Prompt -
The whole answer is the data below, retyped exactly.

<<<<

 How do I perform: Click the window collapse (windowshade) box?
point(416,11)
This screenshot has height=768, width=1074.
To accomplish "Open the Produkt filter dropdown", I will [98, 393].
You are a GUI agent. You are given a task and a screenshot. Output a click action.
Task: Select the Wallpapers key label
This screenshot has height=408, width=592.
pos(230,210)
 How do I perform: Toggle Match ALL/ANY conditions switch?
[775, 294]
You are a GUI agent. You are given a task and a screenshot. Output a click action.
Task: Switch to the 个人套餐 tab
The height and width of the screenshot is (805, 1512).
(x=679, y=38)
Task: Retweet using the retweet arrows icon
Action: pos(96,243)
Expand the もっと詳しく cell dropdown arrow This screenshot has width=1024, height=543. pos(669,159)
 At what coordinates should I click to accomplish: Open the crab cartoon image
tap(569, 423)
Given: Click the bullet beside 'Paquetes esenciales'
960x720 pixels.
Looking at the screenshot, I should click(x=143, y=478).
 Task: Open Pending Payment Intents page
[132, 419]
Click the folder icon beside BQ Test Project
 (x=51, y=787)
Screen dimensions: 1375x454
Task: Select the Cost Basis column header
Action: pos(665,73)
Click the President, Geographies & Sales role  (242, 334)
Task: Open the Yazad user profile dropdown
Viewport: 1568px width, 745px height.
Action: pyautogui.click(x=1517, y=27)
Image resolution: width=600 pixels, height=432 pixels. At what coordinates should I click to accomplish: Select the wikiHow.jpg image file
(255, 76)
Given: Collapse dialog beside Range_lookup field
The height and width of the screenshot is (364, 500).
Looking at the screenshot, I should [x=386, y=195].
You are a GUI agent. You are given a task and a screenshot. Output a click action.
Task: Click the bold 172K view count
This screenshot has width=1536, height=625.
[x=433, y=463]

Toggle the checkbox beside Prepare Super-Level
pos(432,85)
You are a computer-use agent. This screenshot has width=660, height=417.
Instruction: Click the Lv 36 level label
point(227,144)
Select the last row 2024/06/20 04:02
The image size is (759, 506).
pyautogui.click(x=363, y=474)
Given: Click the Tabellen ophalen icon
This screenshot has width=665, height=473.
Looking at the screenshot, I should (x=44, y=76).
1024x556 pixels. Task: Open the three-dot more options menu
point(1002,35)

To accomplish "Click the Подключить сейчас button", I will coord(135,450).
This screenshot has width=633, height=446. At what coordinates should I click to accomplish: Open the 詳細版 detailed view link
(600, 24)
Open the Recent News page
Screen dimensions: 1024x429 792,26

>>>>

Expected output -
 How do I perform: Click the window collapse (windowshade) box?
point(416,11)
This screenshot has height=768, width=1074.
To accomplish "Open the Produkt filter dropdown", I will [98, 393].
You are a GUI agent. You are given a task and a screenshot. Output a click action.
Task: Select the Wallpapers key label
This screenshot has height=408, width=592.
pos(230,210)
 How do I perform: Toggle Match ALL/ANY conditions switch?
[775, 294]
You are a GUI agent. You are given a task and a screenshot. Output a click action.
Task: Switch to the 个人套餐 tab
The height and width of the screenshot is (805, 1512).
(x=679, y=38)
Task: Retweet using the retweet arrows icon
Action: pos(96,243)
Expand the もっと詳しく cell dropdown arrow This screenshot has width=1024, height=543. pos(669,159)
 At what coordinates should I click to accomplish: Open the crab cartoon image
tap(569, 423)
Given: Click the bullet beside 'Paquetes esenciales'
960x720 pixels.
Looking at the screenshot, I should click(x=143, y=478).
 Task: Open Pending Payment Intents page
[132, 419]
Click the folder icon beside BQ Test Project
 (x=51, y=787)
Screen dimensions: 1375x454
Task: Select the Cost Basis column header
Action: pos(665,73)
Click the President, Geographies & Sales role  (242, 334)
Task: Open the Yazad user profile dropdown
Viewport: 1568px width, 745px height.
Action: pyautogui.click(x=1517, y=27)
Image resolution: width=600 pixels, height=432 pixels. At what coordinates should I click to accomplish: Select the wikiHow.jpg image file
(255, 76)
Given: Collapse dialog beside Range_lookup field
The height and width of the screenshot is (364, 500).
Looking at the screenshot, I should [x=386, y=195].
You are a GUI agent. You are given a task and a screenshot. Output a click action.
Task: Click the bold 172K view count
This screenshot has width=1536, height=625.
[x=433, y=463]

Toggle the checkbox beside Prepare Super-Level
pos(432,85)
You are a computer-use agent. This screenshot has width=660, height=417.
Instruction: Click the Lv 36 level label
point(227,144)
Select the last row 2024/06/20 04:02
The image size is (759, 506).
pyautogui.click(x=363, y=474)
Given: Click the Tabellen ophalen icon
This screenshot has width=665, height=473.
Looking at the screenshot, I should (x=44, y=76).
1024x556 pixels. Task: Open the three-dot more options menu
point(1002,35)

To accomplish "Click the Подключить сейчас button", I will coord(135,450).
This screenshot has width=633, height=446. At what coordinates should I click to accomplish: Open the 詳細版 detailed view link
(600, 24)
Open the Recent News page
Screen dimensions: 1024x429 792,26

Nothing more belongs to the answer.